Имелась и ещё одна существенная, хоть и немногочисленная часть жителей – о ней уже упоминалось – те, что играли в казаков. Они всегда были есть и будут, любители играть в подобные игры для взрослых, всё равно в какие: в казаков, пролетарский гнев, или борьбу во имя чего-нибудь… лишь бы не работать, ни дома, ни в любом другом месте, нигде…
К вечеру всё меньше назойливой магнитофонной музыки, попсы и рока, наступило телевизионное время. Служащие успевали к семи часам, к просмотру "Богатых", которые плачут, а вот те, что вкалывали в поле, только к "Санте-Барбаре", начинавшейся в полдевятого, да и то не все…

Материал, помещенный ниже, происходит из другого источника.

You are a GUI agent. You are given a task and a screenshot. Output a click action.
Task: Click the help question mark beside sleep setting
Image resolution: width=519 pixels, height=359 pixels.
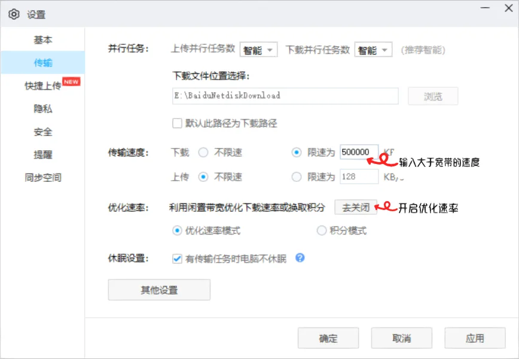point(300,258)
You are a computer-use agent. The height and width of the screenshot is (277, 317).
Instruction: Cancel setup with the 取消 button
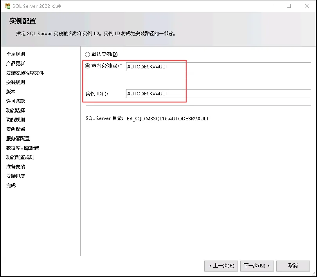pyautogui.click(x=293, y=266)
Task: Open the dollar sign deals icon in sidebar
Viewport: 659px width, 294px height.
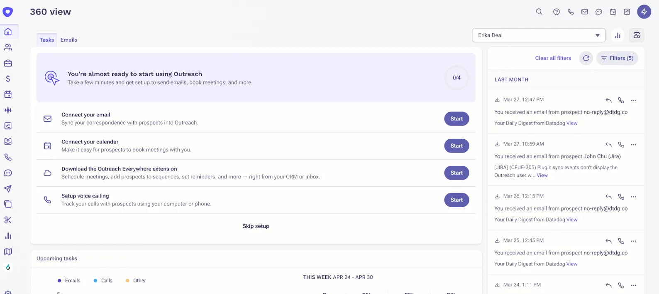Action: point(7,79)
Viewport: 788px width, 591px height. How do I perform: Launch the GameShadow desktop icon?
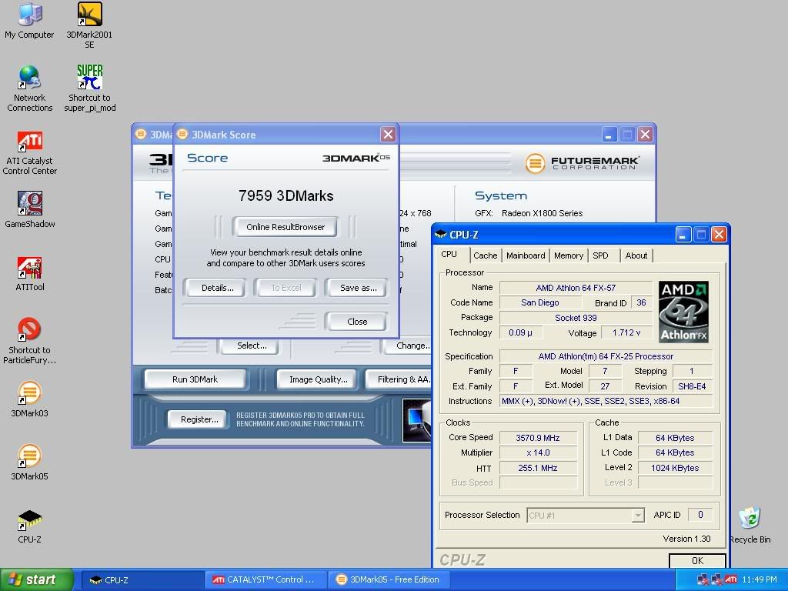point(29,204)
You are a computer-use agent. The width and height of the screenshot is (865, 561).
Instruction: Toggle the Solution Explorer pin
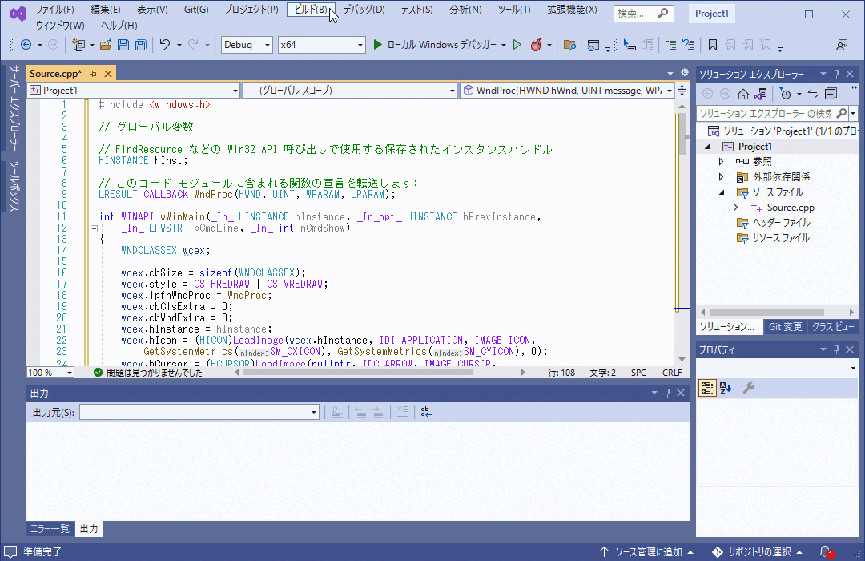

Белый день заметно померк и за окнами хаты, где продолжали объясняться старик и женщина. В дверях время от времени слышался какой-то шорох и нечто похожее на сопение, видимо, кто-то из детей, наверняка старший, подслушивал. Но женщина толи не замечала этого, то ли просто не обращая внимания, продолжала взывать к собеседнику, стараясь тронуть его сердце:
–… Мы ведь всю жизнь в Азербайджане прожили… сначала в Менгечауре, потом мужа по работе в Кировобад перевели. А сейчас мы оказались людьми без Родины. И вот представьте, заявимся мы в Армению, как вы советуете, где у нас нет никаких родственников. Дети по-армянски совсем не говорят, мы с мужем очень плохо, а там ведь этого не любят. И потом, Армения уже приняла полмиллиона беженцев, и мы… В общем, ни на жильё, ни на работу рассчитывать не придётся. Ну и, сами знаете, какое там землетрясение было страшное…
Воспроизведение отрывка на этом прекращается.